-- Records supplied start --

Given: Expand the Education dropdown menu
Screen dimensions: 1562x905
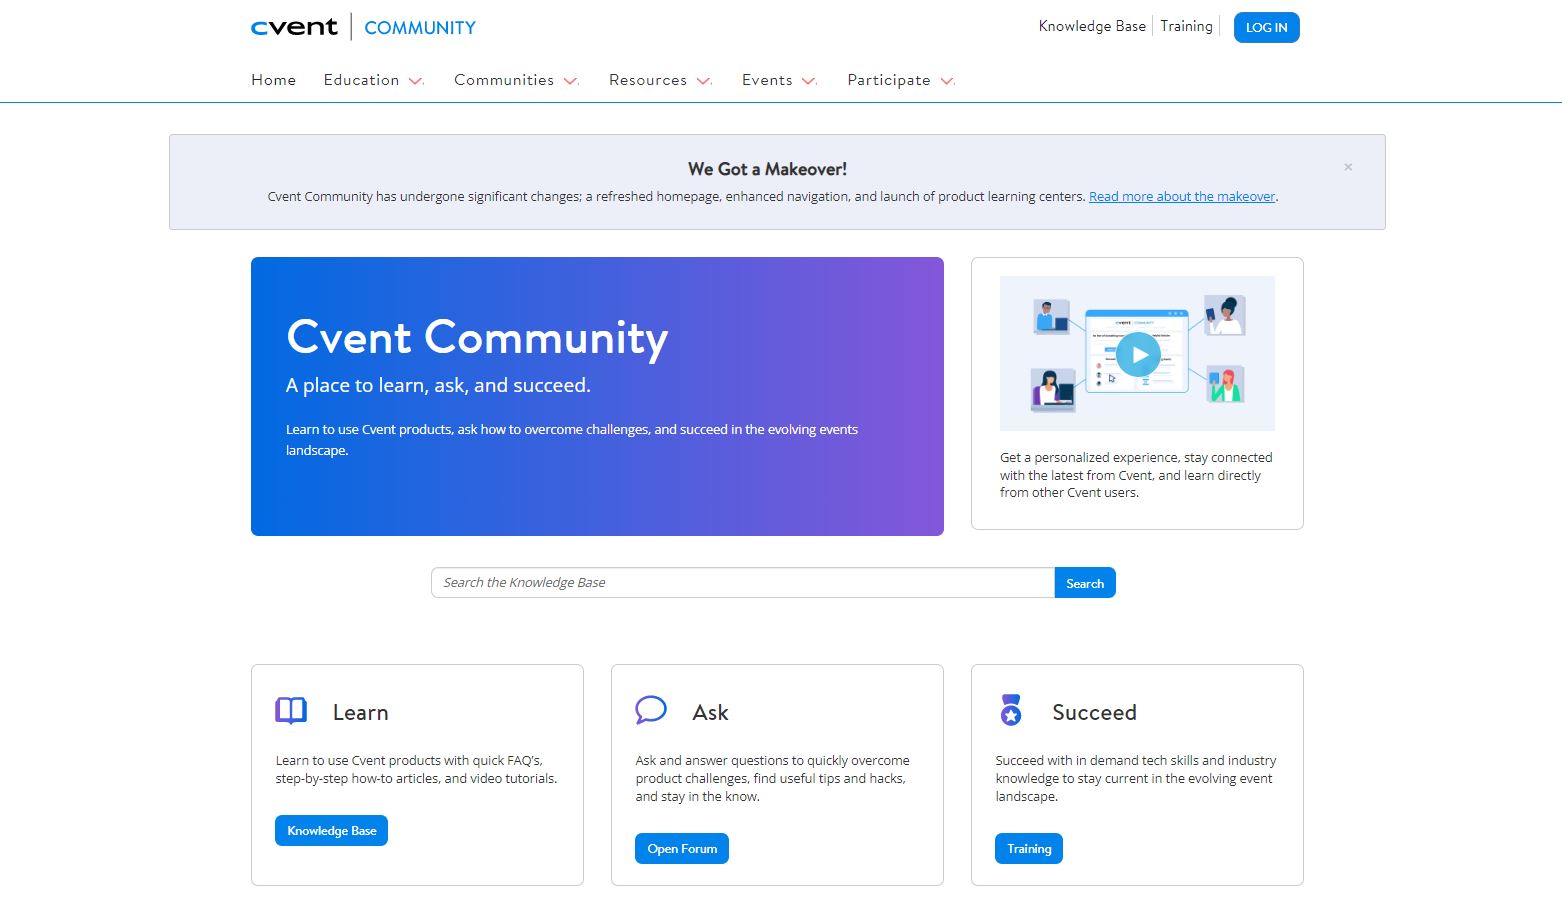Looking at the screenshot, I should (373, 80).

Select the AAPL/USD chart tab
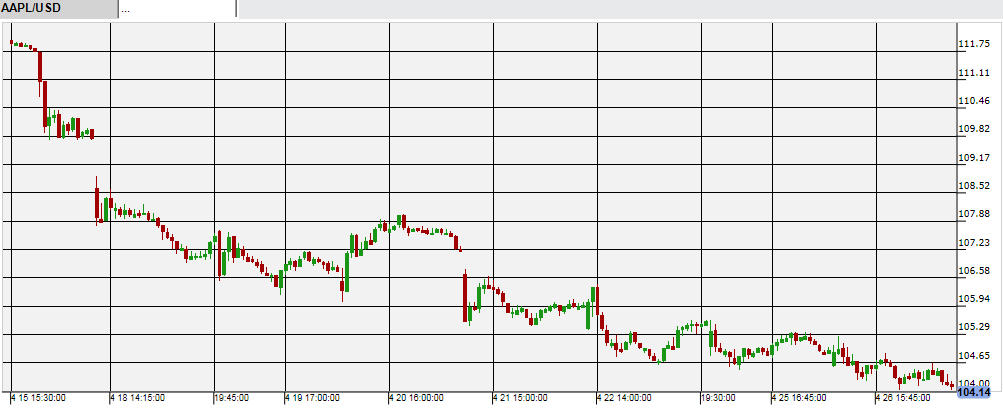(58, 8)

-- Records supplied end --

§ Requirements
Reproduce every line of the entries above verbatim, leaving out the pictures.

§ Correct output
Given: Expand the Education dropdown menu
Screen dimensions: 1562x905
Looking at the screenshot, I should (373, 80).

Select the AAPL/USD chart tab
(58, 8)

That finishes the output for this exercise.